More often than not, Moyn endorses leftist critiques of human rights. He especially impugns proponents for their failure to account for economic injustice, concluding one chapter with this resounding sentence: “No one has figured out how to broaden the prohibition against the suffering caused by torture to include the suffering caused by global inequality of wealth and power.”

He’s equally critical of individual figures. For Moyn, Ikenberry shows us that “a domestic commitment to liberal values had very little impact on the chilling and sometimes violent quest for wealth.” Michael Rosen, whose book Dignity receives measured scorn in the chapter on human dignity, gives us a neat and accurate history of dignity; but dignity, in its opposition to torture, “has proved far less helpful when some of us insist that our fellow humans care about one another’s broader welfare or collective emancipation,” Moyn writes.

And Jenny Martinez, author of the book Slave Trade and the Origins of International Human Rights Law, misses the International Criminal Court’s all too obvious limitations: “strong and wealthy nations are never going to legally mandate their own loss of superiority and money — and no court will dare call them enemies of mankind for not doing so.”

If economic injustice is one of the book’s most important motifs, it also gives rise to one of its most important tensions. Human rights proponents, Moyn stresses, must advocate for the “real conditions for the enjoyment of any rights” — the “entitlement to economic welfare” being the most fundamental of these conditions. Indeed, if human rights verbiage aids Western aggression, it is also to blame for tragically ignoring the economic welfare of its own citizens.

But curiously, Moyn doesn’t engage with Marxism, at least one position that might push him toward fully supporting economic emancipation. Many Marxists, to be sure, would endorse Moyn’s lampooning of Ikenberry, not to mention Power and Slaughter. And Moyn writes, perhaps rightly, that many Marxists don’t take human rights seriously enough.
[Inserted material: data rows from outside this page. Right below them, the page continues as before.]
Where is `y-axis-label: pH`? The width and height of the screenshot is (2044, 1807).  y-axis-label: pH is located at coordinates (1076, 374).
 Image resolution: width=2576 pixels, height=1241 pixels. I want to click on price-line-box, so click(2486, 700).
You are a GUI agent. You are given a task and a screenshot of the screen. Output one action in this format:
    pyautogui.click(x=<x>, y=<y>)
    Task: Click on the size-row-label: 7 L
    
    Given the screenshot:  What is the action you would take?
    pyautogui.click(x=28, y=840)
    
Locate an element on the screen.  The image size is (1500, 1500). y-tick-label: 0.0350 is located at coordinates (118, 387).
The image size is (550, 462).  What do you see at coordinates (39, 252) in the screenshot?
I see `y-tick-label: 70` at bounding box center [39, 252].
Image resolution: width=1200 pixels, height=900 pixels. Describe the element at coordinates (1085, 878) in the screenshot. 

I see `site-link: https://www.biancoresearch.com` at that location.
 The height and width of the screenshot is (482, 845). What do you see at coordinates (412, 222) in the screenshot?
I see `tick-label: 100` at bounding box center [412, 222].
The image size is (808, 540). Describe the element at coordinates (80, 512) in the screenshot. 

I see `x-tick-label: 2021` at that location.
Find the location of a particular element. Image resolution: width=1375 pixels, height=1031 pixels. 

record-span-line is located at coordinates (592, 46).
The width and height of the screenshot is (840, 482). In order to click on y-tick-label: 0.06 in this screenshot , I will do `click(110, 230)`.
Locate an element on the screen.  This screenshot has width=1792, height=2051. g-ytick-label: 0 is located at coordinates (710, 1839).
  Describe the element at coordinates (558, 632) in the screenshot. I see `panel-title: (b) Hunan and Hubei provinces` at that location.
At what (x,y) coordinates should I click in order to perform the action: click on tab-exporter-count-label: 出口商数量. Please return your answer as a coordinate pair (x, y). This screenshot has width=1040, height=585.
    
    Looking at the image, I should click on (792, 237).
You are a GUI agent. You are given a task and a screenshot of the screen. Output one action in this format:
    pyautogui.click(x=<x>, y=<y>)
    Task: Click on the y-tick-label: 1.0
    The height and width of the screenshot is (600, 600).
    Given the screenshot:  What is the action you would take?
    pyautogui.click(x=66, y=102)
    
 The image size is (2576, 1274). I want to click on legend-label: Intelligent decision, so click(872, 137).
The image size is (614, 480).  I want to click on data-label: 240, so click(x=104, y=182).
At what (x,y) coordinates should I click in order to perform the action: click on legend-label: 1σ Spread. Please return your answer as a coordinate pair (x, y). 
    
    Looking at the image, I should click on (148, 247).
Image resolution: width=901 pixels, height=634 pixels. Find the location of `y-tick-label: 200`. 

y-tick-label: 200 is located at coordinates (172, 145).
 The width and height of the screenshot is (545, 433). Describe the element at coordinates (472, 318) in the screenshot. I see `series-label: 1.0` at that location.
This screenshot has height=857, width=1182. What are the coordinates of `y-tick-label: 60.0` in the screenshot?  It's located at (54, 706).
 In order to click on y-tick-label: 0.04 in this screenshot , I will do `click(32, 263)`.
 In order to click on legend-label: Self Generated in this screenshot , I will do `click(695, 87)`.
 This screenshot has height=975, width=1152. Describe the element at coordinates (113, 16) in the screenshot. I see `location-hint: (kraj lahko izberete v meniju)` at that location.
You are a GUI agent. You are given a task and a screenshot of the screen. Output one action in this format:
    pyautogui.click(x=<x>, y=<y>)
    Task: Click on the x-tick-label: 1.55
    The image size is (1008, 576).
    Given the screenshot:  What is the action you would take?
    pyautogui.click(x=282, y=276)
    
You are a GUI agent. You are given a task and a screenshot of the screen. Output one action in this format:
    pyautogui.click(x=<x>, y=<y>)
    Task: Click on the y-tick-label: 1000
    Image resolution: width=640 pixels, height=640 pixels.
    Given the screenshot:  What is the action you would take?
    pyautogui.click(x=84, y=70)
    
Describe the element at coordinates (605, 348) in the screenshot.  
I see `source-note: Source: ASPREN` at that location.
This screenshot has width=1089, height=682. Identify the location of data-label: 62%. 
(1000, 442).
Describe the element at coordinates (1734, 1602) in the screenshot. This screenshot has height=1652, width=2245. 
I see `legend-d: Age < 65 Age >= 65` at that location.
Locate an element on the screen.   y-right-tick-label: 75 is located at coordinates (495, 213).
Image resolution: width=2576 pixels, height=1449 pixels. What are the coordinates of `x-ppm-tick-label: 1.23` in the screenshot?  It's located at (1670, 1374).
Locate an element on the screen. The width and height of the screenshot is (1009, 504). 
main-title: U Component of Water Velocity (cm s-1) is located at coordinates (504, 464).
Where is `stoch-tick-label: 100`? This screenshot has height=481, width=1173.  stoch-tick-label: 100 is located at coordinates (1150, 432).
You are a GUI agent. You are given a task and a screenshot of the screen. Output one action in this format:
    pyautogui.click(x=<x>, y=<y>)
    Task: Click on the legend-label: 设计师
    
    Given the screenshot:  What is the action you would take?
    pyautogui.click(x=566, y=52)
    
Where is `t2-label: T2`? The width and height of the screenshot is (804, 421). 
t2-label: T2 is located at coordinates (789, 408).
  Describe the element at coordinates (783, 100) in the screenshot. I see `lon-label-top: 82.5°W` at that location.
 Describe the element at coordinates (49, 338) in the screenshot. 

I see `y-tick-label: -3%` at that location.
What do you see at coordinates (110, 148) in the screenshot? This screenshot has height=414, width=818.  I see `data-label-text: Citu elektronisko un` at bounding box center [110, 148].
But the ones he mentions — Slavoj Zizek, a Lacanian psychoanalyst, and Robin Blackburn, a historian of slavery — hardly count as Marxists seriously concerned with human rights. Blackburn’s American Crucible, Moyn concludes, “demonstrates that human rights have become so powerful as a moral framework that even Marxists — who once criticized ‘bourgeois’ rights and formalistic abstraction in general as useless for emancipation — now see no alternative but to recalibrate their politics in terms set by the explosion of human rights in our times.”

But the problem with this kind of claim is that Moyn himself never really takes the Marxist criticism of human rights seriously. That Marxist critique might emphasize the connections between human rights, capital, and private property; the need for overcoming individual conceptions of rights in favor of collective ones; or the fact that no human rights campaign has ever stemmed from Article 25 of the Universal Declaration — “the right to a standard of living for the health and well being . . . including food, clothing, housing, medical care, and necessary social services.”

Moyn often appears sympathetic to substantial parts of this critique, but stops short of endorsing its rejection of the bourgeois emphasis on individual rights. At other times, he seems to reject that critique for being too aloof and for not paying attention to the empirical or ethnographic realities of human rights — its workers and its discourse.

Moyn is a brilliant scholar, and in Human Rights and the Uses of History he shows his intellectual heft. He elegantly crashes the parties of human rights cheerleaders of all stripes. He reveals their work in all its misguided splendor. Yet that’s part of the problem: the ease with which he dispatches them suggests that he should’ve taken on a more difficult opponent — like Marxists.

Though its well-written and entertaining victory lap is something to behold given the human rights consensus, Moyn’s book would’ve greatly benefited from engaging his fellow critics on the Left. His history of human rights is a process of truncating its longue durée. But by avoiding Marxism he undoubtedly abridged it too far.